Though the school grounds were off-limits, teaching at AISL never stopped. Teachers switched to age-appropriate online methodologies, relying on parents for supervision. The middle school was able to take advantage of Google Classroom, a programme that had opened days earlier. IB students were able to meet at other locations with peers and supervisors in tutor groups and small study sessions.
Obviously this learning situation is not ideal – not for parents, students or teachers. But it showed the flexibility and resourcefulness of the international school. And by 8 September the government was confident enough that the virus was contained to allow schools to open on September 25.

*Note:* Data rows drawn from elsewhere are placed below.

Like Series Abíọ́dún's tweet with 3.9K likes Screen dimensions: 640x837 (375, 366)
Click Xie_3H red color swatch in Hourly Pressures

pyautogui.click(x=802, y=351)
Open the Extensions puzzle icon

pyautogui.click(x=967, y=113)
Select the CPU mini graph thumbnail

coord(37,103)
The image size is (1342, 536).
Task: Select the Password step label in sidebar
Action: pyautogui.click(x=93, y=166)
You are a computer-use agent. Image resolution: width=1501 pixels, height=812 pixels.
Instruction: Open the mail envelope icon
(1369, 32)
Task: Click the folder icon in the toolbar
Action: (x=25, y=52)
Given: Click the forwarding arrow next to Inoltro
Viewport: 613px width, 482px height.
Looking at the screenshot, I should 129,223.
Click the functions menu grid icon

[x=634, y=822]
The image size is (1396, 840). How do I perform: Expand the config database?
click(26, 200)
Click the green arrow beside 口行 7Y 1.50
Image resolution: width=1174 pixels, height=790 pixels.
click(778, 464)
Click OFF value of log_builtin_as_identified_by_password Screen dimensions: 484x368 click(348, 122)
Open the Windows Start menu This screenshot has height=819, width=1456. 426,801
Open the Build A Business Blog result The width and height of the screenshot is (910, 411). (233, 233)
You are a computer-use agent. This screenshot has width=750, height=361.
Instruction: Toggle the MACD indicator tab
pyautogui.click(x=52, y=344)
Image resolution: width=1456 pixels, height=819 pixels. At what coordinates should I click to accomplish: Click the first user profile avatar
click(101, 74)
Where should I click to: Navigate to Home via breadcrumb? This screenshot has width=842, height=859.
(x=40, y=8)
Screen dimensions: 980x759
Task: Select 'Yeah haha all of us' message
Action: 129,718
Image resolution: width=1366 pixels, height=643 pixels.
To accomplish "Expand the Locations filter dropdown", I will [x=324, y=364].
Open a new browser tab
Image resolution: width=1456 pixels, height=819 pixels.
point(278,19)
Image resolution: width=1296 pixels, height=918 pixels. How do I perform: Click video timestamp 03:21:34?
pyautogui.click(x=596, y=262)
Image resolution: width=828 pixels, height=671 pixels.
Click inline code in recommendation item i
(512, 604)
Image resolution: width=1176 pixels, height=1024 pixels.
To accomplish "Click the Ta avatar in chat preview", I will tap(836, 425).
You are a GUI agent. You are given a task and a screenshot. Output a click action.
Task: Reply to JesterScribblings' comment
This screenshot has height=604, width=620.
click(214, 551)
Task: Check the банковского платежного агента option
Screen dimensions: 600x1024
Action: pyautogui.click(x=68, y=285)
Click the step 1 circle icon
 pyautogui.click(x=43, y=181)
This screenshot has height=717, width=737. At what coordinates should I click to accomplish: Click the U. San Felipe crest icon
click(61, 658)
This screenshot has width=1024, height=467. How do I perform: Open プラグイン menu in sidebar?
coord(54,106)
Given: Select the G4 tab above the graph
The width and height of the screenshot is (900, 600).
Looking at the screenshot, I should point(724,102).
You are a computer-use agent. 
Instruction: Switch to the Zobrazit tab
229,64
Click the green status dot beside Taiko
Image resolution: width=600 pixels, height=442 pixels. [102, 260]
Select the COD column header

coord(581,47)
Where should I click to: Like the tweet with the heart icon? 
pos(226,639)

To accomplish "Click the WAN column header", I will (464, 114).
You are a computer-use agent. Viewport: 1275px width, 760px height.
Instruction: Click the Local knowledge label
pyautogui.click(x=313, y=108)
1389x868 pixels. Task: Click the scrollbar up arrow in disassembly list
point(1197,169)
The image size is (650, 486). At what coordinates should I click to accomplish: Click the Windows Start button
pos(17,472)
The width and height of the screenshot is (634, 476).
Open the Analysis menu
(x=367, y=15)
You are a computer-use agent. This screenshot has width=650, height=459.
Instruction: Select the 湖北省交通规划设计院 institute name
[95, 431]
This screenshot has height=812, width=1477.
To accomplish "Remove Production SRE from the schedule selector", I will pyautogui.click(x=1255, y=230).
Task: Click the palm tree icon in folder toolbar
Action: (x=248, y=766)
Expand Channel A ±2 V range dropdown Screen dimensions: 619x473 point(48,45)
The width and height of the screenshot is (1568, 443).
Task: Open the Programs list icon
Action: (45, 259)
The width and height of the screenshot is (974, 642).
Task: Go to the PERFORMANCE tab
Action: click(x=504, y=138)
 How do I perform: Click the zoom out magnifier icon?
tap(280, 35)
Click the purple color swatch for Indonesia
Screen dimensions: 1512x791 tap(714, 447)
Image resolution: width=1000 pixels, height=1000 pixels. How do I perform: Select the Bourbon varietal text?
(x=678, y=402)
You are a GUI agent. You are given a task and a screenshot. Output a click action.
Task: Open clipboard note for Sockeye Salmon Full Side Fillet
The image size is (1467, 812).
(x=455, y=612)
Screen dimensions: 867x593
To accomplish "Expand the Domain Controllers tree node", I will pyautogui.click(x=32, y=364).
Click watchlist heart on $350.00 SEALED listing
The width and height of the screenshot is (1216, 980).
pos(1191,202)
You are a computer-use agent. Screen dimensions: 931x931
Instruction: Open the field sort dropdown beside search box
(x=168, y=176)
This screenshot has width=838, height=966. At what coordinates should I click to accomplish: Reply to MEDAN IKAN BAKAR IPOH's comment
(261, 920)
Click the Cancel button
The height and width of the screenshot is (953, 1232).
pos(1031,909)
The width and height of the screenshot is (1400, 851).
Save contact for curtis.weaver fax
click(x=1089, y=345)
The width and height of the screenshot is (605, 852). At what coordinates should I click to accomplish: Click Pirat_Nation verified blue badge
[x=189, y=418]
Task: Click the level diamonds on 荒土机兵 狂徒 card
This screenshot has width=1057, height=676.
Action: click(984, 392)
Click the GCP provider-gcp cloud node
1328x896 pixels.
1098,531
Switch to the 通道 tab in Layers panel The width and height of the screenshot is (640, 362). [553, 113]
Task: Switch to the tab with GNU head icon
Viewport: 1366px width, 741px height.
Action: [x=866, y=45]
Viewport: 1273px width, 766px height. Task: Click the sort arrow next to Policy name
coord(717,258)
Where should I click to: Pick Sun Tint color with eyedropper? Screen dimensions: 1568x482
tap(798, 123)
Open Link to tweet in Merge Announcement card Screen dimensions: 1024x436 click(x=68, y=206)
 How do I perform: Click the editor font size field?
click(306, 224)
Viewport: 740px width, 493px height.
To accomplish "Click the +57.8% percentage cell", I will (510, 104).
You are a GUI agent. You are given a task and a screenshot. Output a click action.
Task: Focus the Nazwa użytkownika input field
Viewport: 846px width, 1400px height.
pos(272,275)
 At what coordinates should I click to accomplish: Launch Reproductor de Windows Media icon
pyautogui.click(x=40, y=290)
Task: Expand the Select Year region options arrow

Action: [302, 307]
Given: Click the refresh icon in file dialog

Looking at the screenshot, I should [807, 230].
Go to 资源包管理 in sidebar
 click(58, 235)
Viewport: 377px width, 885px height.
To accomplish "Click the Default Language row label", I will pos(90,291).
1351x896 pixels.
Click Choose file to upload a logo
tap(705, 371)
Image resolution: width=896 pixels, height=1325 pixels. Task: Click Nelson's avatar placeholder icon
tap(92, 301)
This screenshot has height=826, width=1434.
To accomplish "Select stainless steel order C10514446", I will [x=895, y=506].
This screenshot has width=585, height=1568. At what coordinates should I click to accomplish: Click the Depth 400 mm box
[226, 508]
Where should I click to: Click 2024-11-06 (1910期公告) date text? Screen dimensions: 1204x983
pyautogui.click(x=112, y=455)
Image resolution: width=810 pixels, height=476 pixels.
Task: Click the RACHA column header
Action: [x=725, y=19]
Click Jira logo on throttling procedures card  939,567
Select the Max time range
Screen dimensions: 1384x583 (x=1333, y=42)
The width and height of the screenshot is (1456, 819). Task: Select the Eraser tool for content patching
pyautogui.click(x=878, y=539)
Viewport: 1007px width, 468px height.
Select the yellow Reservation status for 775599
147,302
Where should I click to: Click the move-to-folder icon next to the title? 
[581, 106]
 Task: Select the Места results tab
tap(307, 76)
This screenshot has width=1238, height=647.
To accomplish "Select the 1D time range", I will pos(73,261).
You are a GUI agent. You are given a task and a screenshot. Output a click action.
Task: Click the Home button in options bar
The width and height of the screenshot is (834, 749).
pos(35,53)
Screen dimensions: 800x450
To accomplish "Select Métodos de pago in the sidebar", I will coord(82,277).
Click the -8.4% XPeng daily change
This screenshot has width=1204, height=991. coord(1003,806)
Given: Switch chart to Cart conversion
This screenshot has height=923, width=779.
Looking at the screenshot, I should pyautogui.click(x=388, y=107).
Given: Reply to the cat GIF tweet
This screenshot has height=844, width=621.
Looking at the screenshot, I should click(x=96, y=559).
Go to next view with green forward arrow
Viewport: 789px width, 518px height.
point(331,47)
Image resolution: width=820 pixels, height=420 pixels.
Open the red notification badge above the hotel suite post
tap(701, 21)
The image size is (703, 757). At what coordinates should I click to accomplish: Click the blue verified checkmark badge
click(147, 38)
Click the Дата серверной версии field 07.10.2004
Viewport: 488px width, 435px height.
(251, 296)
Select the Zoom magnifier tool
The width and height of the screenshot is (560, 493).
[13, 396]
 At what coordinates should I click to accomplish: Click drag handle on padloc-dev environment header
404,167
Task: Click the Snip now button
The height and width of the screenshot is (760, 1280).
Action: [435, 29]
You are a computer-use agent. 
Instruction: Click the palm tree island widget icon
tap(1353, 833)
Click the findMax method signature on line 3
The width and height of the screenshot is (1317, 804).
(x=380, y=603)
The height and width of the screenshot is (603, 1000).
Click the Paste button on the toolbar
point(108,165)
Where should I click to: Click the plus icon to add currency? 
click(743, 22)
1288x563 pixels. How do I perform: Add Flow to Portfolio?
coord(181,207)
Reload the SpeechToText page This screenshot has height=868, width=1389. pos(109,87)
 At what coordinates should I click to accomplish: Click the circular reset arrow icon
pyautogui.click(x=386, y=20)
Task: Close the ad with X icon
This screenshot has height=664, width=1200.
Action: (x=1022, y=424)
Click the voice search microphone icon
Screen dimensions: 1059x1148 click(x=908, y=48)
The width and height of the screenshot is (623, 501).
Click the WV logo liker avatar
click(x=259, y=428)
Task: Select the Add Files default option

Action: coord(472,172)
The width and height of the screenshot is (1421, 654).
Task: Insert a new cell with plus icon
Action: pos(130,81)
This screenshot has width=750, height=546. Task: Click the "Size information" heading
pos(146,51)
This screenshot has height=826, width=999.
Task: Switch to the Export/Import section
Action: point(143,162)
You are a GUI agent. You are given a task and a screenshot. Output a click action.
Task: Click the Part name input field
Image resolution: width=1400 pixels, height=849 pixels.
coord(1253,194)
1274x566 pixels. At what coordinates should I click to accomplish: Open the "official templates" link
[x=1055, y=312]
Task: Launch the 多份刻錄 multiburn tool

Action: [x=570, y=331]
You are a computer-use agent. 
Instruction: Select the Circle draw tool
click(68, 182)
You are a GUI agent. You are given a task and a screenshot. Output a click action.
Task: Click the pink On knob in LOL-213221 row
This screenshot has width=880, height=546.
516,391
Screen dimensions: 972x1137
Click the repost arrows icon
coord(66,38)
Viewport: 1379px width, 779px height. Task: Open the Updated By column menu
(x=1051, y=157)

As of 30 September, school has resumed and Nigeria has been declared free of any live cases (though can be declared officially Nigeria will be declared ‘Ebola free’ if there are no more cases after two incubation periods from the last confirmed case which will be Oct 20). The risk to individuals did indeed turn out to be extremely low and the outbreak short-lived.
However, at some point in the two-month saga, some partners and children decided not to return. In the end, how you evaluate risk, and what is good or right for any given family is deeply personal. Clearly, with today’s porous boarders, anyone could enter the country at any time and start a new wave of infection. For those of us who stayed, life goes on largely as usual. Public education campaigns were effective in changing some habits: people stopped shaking hands, even in churches, and everyone uses copious quantities of hand sanitizer. However, there is an African film festival, the opening of two art exhibits and a book reading this weekend. The energy of the Lagos spirit remains unconquered.
Diane Lemieux was born in Quebec, Canada and began travelling at the age of three. She has lived in ten countries on five continents and speaks English, French, Dutch and Portuguese. She has a BA in communications, an MA in development studies, a post-MA in International Relations and a journalism diploma. She has ten years experience in international development and fifteen years as a freelance author and journalist. She is the author of four books including the award winning The Mobile Life: a new approach to moving anywhere and Culture Smart! Nigeria.